Section 1 - Modern Portfolio Theory Summary

What is the ideal investment? Something that has high returns and low risks! Unfortunately, in the investment world, higher returns usually come with higher risks (uncertainty of the ability to achieve the higher return). To solve this problem, Markowitz came up with the Modern Portfolio Theory. The theory proposes that investors consider not only the return of the investment, but also the amount of risk they are willing to take to attain it. It also suggests that a portfolio of securities can be built considering the combined effect of expected return while consisting of a combination of securities whose covariance and correlation will create a certain level of risk. A risk-averse investor has baskets of portfolios where they are indifferent due to the combination of risk and return. The optimal portfolio is the one that lies in the indifference basket that offers the investor the highest return with the lowest uncertainty.

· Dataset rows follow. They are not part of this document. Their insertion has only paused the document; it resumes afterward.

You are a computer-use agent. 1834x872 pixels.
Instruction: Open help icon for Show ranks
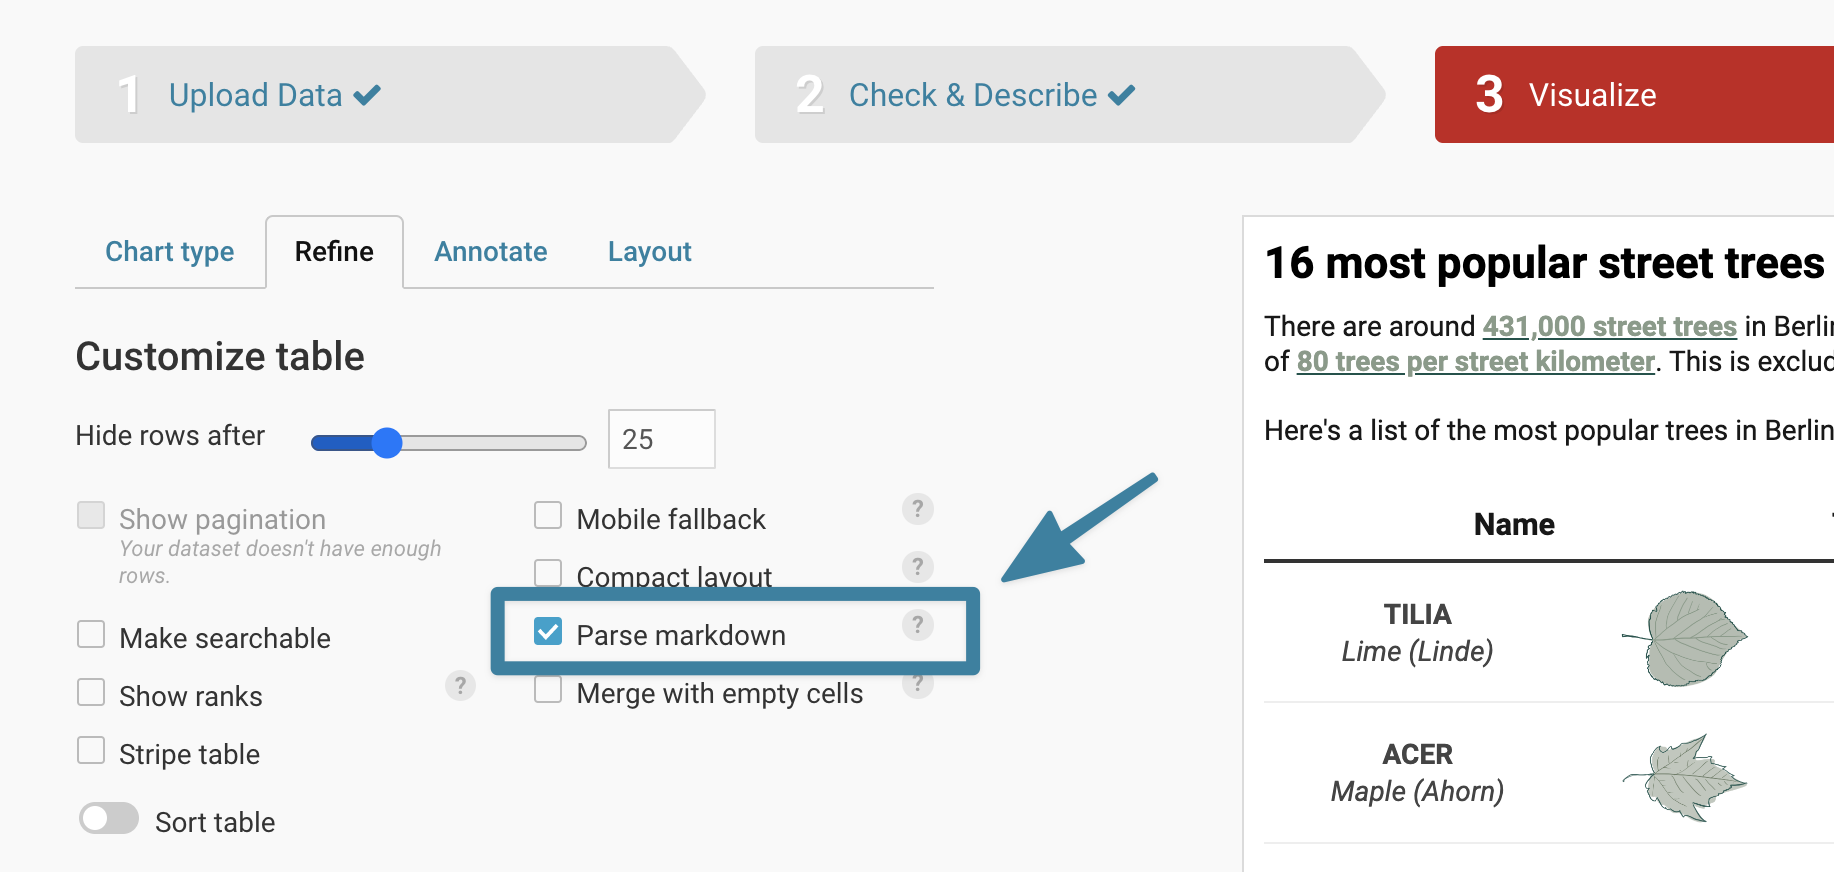460,686
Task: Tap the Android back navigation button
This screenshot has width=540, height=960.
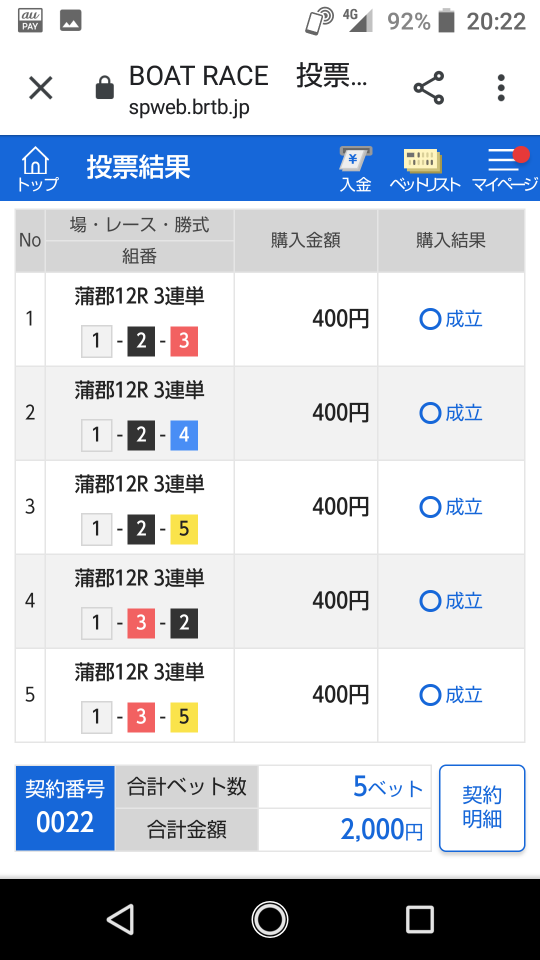Action: [120, 920]
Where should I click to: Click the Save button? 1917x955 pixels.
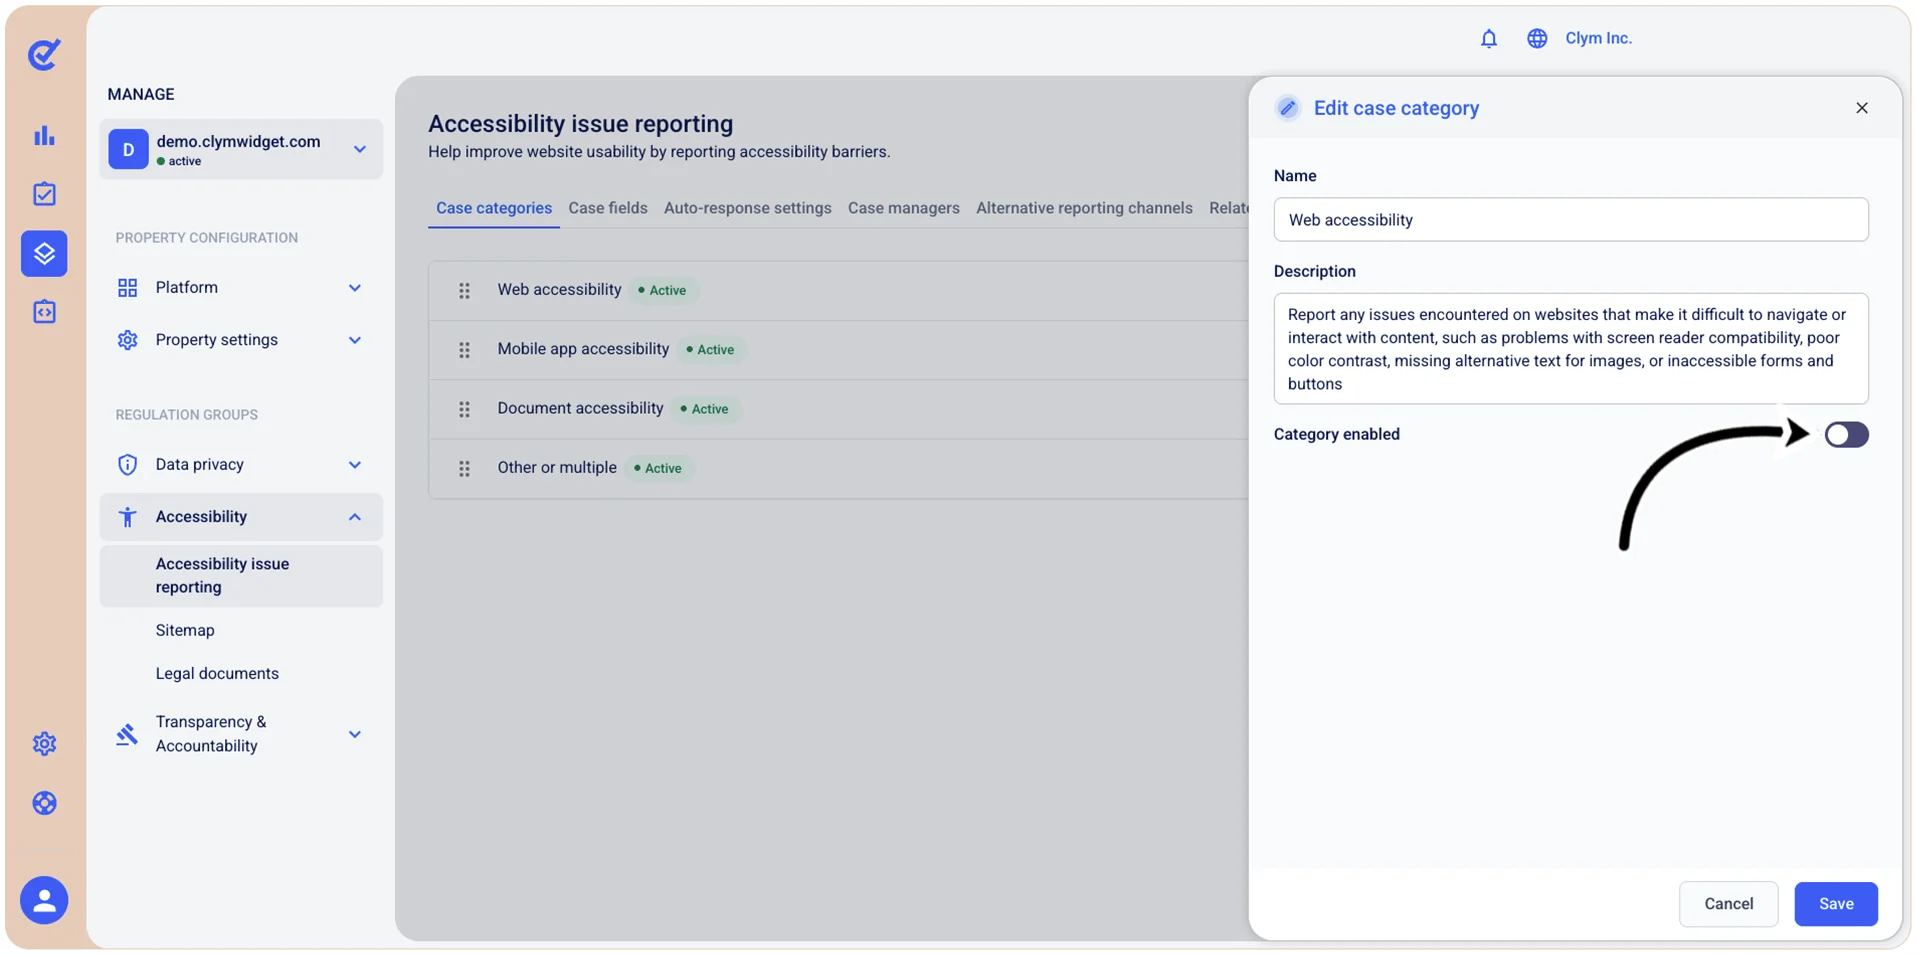coord(1835,904)
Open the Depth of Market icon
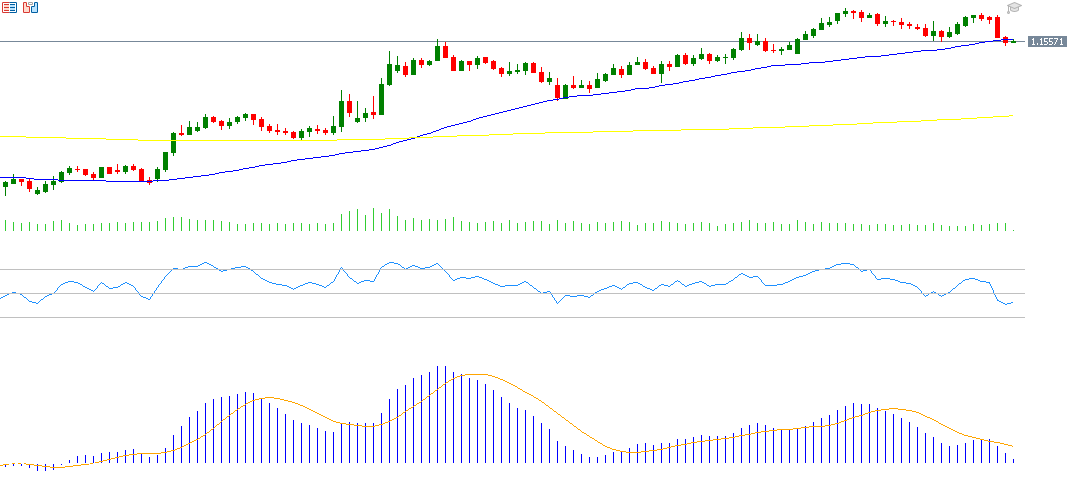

In this lesson, we have covered the following:

A
  • Initial and terminal wealth: Used to calculate the rate of return and help to decide the expected returns and standard deviations for portfolios.
  • Expected return and standard deviation: Expected returns can be determined based on the terminal versus initial value or a weighted sum of the securities’ expected return. The risk (standard deviation) of a portfolio can be determined using the double summation method, which examines the securities’ covariance and correlation.

PRACTITIONER ADVICE
Computer programs are available to help determine portfolio return and risk data. It is more important to understand how they work and what they mean to an investor. A conversation about covariance may confuse a novice investor more than it helps. However, if your clients were directed to certain statistics such as R-squared on sales material or third party rating reports, it would be helpful for you to know what these statistics mean to a portfolio’s expected risk and return.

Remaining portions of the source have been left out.